Ларри наклонился вперед и заглянул в окуляр. Телескоп был настроен на слабое увеличение. Вот она — голубая точечка! Секундного взгляда оказалось достаточно, Ларри почти сразу отошел от телескопа. Сегодня он искал на небе нечто другое, ему хотелось увидеть Кольцо. Громадное Кольцо Харона.
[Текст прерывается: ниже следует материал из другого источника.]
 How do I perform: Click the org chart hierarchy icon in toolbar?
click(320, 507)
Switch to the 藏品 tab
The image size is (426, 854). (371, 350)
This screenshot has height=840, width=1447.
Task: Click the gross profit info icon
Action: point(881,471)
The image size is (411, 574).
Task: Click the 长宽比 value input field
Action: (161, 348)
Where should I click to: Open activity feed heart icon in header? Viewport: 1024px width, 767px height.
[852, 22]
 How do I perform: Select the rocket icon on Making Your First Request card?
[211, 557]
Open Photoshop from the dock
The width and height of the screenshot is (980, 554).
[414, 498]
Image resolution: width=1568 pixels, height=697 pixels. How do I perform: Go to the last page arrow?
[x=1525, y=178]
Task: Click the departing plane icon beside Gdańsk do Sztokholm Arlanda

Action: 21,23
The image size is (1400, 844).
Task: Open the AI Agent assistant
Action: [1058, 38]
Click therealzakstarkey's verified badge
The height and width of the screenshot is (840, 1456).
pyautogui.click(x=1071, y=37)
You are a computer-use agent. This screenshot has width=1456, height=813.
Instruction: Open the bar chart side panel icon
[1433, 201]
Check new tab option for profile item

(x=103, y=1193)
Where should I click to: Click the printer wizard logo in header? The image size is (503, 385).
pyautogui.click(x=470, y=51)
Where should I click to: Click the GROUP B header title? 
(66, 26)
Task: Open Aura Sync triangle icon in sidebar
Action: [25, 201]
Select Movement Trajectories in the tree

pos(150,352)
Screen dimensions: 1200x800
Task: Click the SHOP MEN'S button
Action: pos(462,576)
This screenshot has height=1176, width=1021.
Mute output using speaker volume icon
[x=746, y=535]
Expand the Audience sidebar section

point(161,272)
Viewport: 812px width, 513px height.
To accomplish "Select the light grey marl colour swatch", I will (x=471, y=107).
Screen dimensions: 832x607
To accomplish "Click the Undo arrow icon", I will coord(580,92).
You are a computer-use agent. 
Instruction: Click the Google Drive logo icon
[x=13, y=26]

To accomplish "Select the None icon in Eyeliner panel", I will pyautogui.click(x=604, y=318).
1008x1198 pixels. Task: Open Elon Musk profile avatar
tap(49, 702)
Плутон путешествует вокруг Солнца не один. Богу подземного царства составляет компанию покрытый льдом Харон. Диаметр Харона 1250 километров, он самый крупный из спутников, в смысле отношения размеров планет и их лун. Орбита Харона проходит очень близко к Плутону, период обращения — 6,4 суток. Луна обращена к Земле всегда одной и той же стороной, и Харон тоже всегда являет Плутону один и тот же лик.

Но не сам Харон занимал сейчас мысли Ларри. Он даже не замечал затмившую звезды мрачную тень спутника. Он высматривал в небе другой объект.

Харон окружало кольцо бегущих огней. Они светились в темном небе, словно надетая на спутник диадема из драгоценных камней. Кольцо — самый крупный объект, когда-либо построенный людьми (1600 километров в диаметре), — опоясывало крошечный мир Харона.

Ларри вот уже в который раз охватил восторг. Выдающееся сооружение! За него стоило заплатить любую цену. Вот ради чего было затрачено столько времени, денег и усилий, принесено в жертву столько жизней на Плутоне. По сравнению со стоимостью Кольца цена Станции просто пустяк. Орбитальный центр обошелся бы еще дешевле, но необходимость точных измерений требовала управления Кольцом с поверхности планеты, поскольку относительная неподвижность точки отсчета — первое условие точности.

Кольцо было развернуто под прямым углом к направлению на центр Плутона — идеальный круг, выделяющийся на угрюмом темно-сером фоне Харона, блестящий золотой обруч, надетый на унылый, грустный мир, мир столь маленький и легкий, что эта планетка так и не стала шаром. В самом деле, под действием притяжения Плутона форма Харона исказилась, и он был похож на яйцо, острым концом указывающее на Плутон.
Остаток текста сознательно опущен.